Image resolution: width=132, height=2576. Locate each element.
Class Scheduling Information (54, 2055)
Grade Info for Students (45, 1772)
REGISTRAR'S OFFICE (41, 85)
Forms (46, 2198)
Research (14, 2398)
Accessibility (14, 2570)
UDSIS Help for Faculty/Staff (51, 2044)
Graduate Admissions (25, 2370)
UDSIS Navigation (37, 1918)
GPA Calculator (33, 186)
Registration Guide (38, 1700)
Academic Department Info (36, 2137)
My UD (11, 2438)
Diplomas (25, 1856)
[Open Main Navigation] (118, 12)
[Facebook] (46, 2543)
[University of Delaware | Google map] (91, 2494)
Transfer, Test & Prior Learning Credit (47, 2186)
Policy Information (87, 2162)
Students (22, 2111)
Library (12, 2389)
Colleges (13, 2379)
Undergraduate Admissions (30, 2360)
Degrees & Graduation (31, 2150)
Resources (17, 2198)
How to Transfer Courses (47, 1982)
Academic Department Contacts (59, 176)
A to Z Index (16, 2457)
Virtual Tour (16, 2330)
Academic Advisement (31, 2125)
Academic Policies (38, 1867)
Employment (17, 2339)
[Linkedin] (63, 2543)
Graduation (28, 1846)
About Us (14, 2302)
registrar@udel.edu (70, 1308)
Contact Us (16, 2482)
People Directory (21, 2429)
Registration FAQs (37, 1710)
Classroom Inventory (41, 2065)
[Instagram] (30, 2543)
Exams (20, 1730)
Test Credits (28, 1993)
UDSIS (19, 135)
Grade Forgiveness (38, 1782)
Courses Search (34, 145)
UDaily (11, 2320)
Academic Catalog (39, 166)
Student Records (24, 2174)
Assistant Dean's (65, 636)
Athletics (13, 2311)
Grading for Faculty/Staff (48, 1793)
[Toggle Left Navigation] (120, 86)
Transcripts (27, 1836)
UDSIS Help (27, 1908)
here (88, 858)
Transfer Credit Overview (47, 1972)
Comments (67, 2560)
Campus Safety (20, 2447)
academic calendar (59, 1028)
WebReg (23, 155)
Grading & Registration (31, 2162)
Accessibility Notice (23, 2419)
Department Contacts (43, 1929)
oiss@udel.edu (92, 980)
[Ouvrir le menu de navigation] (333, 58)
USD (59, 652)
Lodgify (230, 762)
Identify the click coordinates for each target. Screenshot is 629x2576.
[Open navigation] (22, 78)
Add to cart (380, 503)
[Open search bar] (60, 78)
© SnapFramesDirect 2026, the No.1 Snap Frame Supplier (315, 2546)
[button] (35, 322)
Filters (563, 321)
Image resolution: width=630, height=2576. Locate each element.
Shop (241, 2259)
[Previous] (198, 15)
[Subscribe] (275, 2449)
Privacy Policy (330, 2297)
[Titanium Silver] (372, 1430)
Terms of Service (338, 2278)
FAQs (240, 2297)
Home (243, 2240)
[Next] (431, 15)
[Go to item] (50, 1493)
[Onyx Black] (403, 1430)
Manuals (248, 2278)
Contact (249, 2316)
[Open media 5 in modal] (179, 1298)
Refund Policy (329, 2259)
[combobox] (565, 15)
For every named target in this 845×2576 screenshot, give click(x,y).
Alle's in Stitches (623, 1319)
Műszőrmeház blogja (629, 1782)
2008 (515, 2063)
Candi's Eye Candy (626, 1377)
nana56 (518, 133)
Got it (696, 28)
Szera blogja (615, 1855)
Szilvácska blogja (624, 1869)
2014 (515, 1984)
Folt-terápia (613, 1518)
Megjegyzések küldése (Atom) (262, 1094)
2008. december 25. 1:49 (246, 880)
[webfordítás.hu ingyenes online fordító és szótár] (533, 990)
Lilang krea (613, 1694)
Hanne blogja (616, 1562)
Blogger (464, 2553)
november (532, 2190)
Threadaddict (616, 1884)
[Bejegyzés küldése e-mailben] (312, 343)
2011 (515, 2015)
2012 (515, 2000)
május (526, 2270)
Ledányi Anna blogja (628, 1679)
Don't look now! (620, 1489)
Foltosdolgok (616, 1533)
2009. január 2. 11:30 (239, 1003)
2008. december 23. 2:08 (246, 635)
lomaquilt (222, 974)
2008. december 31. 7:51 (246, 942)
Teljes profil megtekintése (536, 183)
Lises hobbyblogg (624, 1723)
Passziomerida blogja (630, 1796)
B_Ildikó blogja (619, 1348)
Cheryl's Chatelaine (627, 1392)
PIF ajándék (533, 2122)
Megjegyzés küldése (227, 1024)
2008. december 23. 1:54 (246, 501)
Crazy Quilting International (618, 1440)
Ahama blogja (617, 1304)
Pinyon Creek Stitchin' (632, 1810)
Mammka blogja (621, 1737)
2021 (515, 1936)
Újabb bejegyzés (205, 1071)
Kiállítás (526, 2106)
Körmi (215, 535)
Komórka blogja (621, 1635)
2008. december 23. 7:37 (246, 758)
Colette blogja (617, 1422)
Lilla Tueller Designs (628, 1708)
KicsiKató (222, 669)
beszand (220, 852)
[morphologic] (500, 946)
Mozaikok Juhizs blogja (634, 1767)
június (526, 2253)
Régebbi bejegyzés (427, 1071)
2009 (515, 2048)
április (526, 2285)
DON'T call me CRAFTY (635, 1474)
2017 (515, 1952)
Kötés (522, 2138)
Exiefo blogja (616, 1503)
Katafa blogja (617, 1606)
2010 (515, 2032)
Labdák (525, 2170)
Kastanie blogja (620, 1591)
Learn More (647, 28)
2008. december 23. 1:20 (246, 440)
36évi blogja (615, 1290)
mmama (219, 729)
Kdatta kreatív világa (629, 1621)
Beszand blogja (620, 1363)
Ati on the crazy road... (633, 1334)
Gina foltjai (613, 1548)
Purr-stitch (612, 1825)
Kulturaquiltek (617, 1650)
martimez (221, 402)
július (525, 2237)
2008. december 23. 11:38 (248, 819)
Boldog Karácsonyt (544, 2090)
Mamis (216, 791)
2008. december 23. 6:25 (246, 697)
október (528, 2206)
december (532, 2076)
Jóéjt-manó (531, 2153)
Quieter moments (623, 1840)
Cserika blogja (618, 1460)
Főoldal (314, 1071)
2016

++++++++

◆ **Goal of the exercise**:
Only the lines above starting at the line that holds "Colette blogja (617, 1422)" and ending at the line that holds "mmama (219, 729)" are to be repeated, exactly and in full.

◆ **Written answer**:
Colette blogja (617, 1422)
Lilla Tueller Designs (628, 1708)
KicsiKató (222, 669)
beszand (220, 852)
[morphologic] (500, 946)
Mozaikok Juhizs blogja (634, 1767)
június (526, 2253)
Régebbi bejegyzés (427, 1071)
2009 (515, 2048)
április (526, 2285)
DON'T call me CRAFTY (635, 1474)
2017 (515, 1952)
Kötés (522, 2138)
Exiefo blogja (616, 1503)
Katafa blogja (617, 1606)
2010 (515, 2032)
Labdák (525, 2170)
Kastanie blogja (620, 1591)
Learn More (647, 28)
2008. december 23. 1:20 (246, 440)
36évi blogja (615, 1290)
mmama (219, 729)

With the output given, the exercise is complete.